Stored data entries
##############################

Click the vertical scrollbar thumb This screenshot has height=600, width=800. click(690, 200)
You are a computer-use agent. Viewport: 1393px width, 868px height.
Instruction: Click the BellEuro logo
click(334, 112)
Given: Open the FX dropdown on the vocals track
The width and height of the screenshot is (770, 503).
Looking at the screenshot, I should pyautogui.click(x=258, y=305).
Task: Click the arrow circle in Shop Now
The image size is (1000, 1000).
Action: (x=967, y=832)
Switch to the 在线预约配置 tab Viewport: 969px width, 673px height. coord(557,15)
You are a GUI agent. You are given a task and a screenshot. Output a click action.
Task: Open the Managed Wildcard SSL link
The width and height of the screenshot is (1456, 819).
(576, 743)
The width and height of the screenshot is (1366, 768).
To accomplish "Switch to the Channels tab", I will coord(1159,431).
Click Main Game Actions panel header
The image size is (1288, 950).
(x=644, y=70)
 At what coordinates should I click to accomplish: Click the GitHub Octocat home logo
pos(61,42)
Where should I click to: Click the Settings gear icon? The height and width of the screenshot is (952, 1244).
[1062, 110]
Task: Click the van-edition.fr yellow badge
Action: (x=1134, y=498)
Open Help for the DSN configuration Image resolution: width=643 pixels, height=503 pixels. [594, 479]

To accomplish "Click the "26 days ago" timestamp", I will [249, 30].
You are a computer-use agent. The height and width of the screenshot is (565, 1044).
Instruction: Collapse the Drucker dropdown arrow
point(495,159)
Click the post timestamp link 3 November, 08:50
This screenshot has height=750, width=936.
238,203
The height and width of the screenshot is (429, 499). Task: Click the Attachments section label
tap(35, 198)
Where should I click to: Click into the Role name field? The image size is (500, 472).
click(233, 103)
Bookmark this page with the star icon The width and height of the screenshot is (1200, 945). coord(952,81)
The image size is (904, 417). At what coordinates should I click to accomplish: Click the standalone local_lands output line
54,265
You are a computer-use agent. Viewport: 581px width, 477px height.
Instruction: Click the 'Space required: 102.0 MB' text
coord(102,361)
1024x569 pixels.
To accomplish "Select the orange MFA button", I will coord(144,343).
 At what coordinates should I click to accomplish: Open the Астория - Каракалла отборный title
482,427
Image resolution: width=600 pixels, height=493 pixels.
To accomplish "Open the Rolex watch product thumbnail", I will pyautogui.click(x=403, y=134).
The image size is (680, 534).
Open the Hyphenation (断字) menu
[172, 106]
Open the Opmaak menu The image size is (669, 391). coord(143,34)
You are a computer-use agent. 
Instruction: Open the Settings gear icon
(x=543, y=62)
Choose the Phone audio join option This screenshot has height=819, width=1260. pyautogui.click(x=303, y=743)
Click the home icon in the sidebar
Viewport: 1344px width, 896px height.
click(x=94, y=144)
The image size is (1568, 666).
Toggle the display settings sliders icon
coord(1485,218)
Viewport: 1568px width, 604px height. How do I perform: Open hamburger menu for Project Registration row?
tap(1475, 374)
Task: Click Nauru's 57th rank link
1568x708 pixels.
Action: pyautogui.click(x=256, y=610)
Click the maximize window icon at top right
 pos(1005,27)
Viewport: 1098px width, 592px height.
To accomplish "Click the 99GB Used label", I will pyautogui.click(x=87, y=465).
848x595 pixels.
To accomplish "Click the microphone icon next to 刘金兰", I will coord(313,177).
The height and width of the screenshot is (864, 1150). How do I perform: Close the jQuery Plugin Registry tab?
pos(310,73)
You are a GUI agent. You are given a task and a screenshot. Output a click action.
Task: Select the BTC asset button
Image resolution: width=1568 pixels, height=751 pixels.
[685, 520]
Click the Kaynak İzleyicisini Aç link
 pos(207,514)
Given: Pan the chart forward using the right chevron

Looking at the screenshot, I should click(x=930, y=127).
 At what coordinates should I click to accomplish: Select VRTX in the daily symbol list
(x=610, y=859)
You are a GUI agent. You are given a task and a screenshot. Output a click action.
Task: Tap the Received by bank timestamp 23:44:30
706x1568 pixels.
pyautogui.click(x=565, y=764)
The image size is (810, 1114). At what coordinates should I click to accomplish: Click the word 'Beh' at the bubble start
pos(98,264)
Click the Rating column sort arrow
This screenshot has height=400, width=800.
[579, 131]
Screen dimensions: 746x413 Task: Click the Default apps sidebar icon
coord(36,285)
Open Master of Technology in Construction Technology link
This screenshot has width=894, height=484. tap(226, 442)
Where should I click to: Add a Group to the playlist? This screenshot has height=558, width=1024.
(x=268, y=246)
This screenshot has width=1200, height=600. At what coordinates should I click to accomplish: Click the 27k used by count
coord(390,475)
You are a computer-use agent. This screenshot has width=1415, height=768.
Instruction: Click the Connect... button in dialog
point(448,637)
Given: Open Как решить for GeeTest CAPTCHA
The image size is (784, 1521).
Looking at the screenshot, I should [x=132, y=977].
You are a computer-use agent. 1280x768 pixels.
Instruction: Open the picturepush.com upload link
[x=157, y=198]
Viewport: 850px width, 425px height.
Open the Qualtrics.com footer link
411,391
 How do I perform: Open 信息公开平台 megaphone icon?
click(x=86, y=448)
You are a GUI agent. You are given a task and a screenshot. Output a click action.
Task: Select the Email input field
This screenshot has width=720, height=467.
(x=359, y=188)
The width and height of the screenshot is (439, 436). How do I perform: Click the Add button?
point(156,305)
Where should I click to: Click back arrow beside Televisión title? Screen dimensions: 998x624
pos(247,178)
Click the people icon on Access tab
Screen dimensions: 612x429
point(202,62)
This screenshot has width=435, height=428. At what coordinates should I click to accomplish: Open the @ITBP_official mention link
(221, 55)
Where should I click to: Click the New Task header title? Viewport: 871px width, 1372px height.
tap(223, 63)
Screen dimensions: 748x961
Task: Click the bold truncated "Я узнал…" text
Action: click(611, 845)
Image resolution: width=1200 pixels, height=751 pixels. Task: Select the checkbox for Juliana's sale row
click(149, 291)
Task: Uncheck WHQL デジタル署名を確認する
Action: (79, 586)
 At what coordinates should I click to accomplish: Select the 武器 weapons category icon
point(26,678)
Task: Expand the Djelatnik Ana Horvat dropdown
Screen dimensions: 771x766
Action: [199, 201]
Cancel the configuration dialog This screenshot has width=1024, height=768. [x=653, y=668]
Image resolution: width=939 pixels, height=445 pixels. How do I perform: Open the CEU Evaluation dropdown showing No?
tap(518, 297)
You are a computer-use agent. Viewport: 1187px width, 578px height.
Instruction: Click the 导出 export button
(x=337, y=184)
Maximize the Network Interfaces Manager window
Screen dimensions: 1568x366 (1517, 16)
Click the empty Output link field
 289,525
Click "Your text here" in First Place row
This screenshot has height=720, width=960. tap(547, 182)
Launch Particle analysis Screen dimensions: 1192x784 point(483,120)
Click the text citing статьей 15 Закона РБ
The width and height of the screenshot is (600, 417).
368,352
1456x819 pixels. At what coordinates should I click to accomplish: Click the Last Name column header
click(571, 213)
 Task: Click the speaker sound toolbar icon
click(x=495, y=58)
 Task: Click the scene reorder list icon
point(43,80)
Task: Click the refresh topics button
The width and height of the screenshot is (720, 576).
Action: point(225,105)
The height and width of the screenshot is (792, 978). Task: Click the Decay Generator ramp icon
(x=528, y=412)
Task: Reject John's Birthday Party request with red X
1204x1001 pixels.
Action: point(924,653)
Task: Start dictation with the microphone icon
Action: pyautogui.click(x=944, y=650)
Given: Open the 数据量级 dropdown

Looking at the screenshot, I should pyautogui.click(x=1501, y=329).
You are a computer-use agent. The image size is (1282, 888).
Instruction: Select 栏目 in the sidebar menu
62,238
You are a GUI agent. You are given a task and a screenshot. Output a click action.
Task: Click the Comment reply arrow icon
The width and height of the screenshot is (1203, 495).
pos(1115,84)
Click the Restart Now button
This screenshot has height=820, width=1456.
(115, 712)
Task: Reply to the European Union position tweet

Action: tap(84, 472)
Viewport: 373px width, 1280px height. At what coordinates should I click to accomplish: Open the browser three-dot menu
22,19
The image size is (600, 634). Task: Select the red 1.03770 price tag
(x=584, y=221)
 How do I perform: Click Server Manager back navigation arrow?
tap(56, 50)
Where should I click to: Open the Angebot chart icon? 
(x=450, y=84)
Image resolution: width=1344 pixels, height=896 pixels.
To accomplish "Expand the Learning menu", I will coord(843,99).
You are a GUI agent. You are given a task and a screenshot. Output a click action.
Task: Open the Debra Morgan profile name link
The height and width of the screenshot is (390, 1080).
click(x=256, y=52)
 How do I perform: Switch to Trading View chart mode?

##############################

* **Required work**
Restate verbatim all lines from the start of the data through the line containing "You are a computer-use agent. The height", with both ends kept.

* **Answer to the problem**
Click the vertical scrollbar thumb This screenshot has height=600, width=800. click(690, 200)
You are a computer-use agent. Viewport: 1393px width, 868px height.
Instruction: Click the BellEuro logo
click(334, 112)
Given: Open the FX dropdown on the vocals track
The width and height of the screenshot is (770, 503).
Looking at the screenshot, I should pyautogui.click(x=258, y=305).
Task: Click the arrow circle in Shop Now
The image size is (1000, 1000).
Action: (x=967, y=832)
Switch to the 在线预约配置 tab Viewport: 969px width, 673px height. coord(557,15)
You are a GUI agent. You are given a task and a screenshot. Output a click action.
Task: Open the Managed Wildcard SSL link
The width and height of the screenshot is (1456, 819).
(576, 743)
The width and height of the screenshot is (1366, 768).
To accomplish "Switch to the Channels tab", I will coord(1159,431).
Click Main Game Actions panel header
The image size is (1288, 950).
(x=644, y=70)
 At what coordinates should I click to accomplish: Click the GitHub Octocat home logo
pos(61,42)
Where should I click to: Click the Settings gear icon? The height and width of the screenshot is (952, 1244).
[1062, 110]
Task: Click the van-edition.fr yellow badge
Action: (x=1134, y=498)
Open Help for the DSN configuration Image resolution: width=643 pixels, height=503 pixels. [594, 479]

To accomplish "Click the "26 days ago" timestamp", I will [249, 30].
You are a computer-use agent. The height and width of the screenshot is (565, 1044).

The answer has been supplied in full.